TASK GOAL
Please express the records from the line with "Task: Click the app logo in the title bar" through the end of the records, both ends included, as a two-column CSV with the columns task and action, one row per record. Put the record's text under task and its answer under action, each in a single quoted field with line breaks replaced by spaces.

ENTRIES PROVIDED
§

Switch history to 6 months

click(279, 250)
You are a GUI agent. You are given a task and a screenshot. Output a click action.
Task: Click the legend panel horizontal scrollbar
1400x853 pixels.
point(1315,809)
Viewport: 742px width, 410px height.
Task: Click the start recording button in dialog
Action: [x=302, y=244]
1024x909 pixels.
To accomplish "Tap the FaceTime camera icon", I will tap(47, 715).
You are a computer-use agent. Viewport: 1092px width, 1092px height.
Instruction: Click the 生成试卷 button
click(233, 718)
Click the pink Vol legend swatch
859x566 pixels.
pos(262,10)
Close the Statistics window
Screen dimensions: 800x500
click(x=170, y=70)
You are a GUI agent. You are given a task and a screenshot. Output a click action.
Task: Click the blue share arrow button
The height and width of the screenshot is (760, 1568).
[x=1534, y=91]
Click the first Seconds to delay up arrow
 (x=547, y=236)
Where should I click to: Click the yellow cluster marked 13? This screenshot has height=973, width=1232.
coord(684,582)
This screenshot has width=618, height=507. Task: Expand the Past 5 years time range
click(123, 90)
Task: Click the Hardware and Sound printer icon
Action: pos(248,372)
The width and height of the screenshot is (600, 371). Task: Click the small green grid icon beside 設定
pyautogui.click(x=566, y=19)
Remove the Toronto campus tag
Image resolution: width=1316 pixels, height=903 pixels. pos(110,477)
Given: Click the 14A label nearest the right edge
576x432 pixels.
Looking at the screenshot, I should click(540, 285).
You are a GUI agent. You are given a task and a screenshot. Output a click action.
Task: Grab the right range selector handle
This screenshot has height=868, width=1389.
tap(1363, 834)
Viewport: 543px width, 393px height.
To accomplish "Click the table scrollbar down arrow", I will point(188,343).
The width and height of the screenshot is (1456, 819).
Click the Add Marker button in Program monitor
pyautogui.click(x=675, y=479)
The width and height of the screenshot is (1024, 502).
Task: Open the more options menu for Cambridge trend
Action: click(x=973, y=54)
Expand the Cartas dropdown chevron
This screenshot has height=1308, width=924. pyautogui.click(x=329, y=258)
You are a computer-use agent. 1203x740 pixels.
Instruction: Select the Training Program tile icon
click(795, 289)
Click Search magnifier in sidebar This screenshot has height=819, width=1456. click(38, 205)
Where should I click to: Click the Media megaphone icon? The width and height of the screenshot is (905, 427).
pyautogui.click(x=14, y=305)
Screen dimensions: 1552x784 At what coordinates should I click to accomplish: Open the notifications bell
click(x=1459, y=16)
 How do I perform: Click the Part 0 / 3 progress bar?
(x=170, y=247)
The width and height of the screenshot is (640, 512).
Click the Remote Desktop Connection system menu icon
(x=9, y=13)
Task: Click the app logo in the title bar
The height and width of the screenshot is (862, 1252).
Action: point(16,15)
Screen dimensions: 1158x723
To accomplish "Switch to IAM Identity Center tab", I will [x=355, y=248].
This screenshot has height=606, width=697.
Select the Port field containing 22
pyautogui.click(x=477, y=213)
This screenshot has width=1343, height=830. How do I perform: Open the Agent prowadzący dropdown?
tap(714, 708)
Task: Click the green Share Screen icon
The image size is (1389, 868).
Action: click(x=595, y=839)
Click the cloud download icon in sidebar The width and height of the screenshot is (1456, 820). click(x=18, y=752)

§

CORRECT ANSWER
task,action
"Task: Click the app logo in the title bar The height and width of the screenshot is (862, 1252).","Action: point(16,15)"
"Screen dimensions: 1158x723 To accomplish ""Switch to IAM Identity Center tab"",","I will [x=355, y=248]."
"This screenshot has height=606, width=697. Select the Port field containing 22","pyautogui.click(x=477, y=213)"
"This screenshot has width=1343, height=830. How do I perform: Open the Agent prowadzący dropdown?","tap(714, 708)"
"Task: Click the green Share Screen icon The image size is (1389, 868).","Action: click(x=595, y=839)"
"Click the cloud download icon in sidebar The width and height of the screenshot is (1456, 820).","click(x=18, y=752)"